Abstract only 7624 Background: Epidermal growth factor receptor tyrosine-kinase inhibitors (EGFR-TKIs) show anti-tumor activity in only 10% of Caucasian non-small cell lung cancer (NSCLC) patients. Aim of this study was to evaluate several biological parameters potentially related to EGFR, including c-Met activation, as potential markers of intrinsic resistance to EGFR-TKIs in NSCLC. Methods: P-Akt, p-Erk, c-Src, E-Cadherin, c-Met[pY1003] and c-Met[pY1230/1234/1235] status was immunohistochemically determined on a tissue micro-array of tumor samples from 51 NSCLC patients treated with gefitinib. EGFR, k-ras, and c-Met mutation analysis was also carried out. A panel of NSCLC cell lines expressing c-Met[pY1003] were treated with gefitinib (0.01–100μ M) alone or in combination with hepatocyte growth factor (40 ng/ml) and the c-Met-agonistic antibody DN-30 (80 μg/ml) for 72 hours in 0.5% FCS medium. Drug interaction between gefitinib and DN-30 was assessed, at a non-constant concentration ratio, using the combination index (CI) method. Results: There was no association between p-Erk, c-Src, E-Cadherin, c-Met[pY1230/1234/1235], and k-ras status and response or survival. EGFR exon 19 deletion and p-Akt nuclear staining were significantly associated with response (P<0.0001; Fisher's exact test) and longer time to progression (TTP) (P=0.007; log-rank test), respectively. High c-Met[pY1003] membrane staining was significantly associated with progressive disease (P=0.019; Fisher's exact test) and shorter TTP (P=0.0416; log-rank test), but not with survival.

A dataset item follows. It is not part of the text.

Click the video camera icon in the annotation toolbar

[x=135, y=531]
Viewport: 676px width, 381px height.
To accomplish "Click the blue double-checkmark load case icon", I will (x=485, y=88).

Multivariate analysis confirmed a significant relationship between c-Met[pY1003] and increased risk of disease progression (HR=2.464, 95% CI 1.293–4.696, P=0.006). No c-Met mutations were found. In vitro, the combination with DN- 30 synergistically (CI<1) enhanced gefitinib-induced growth inhibition in all c-Met[pY1003]-expressing NSCLC cells studied (H460, SW1573, A549 and H292). Conclusions: Activation of c-MET may be a biological marker of intrinsic resistance to gefitinib in NSCLC patients, and combined inhibition of c-Met and EGFR may be a suitable therapeutic approach in patients with activated c-Met[pY1003] tumors. No significant financial relationships to disclose.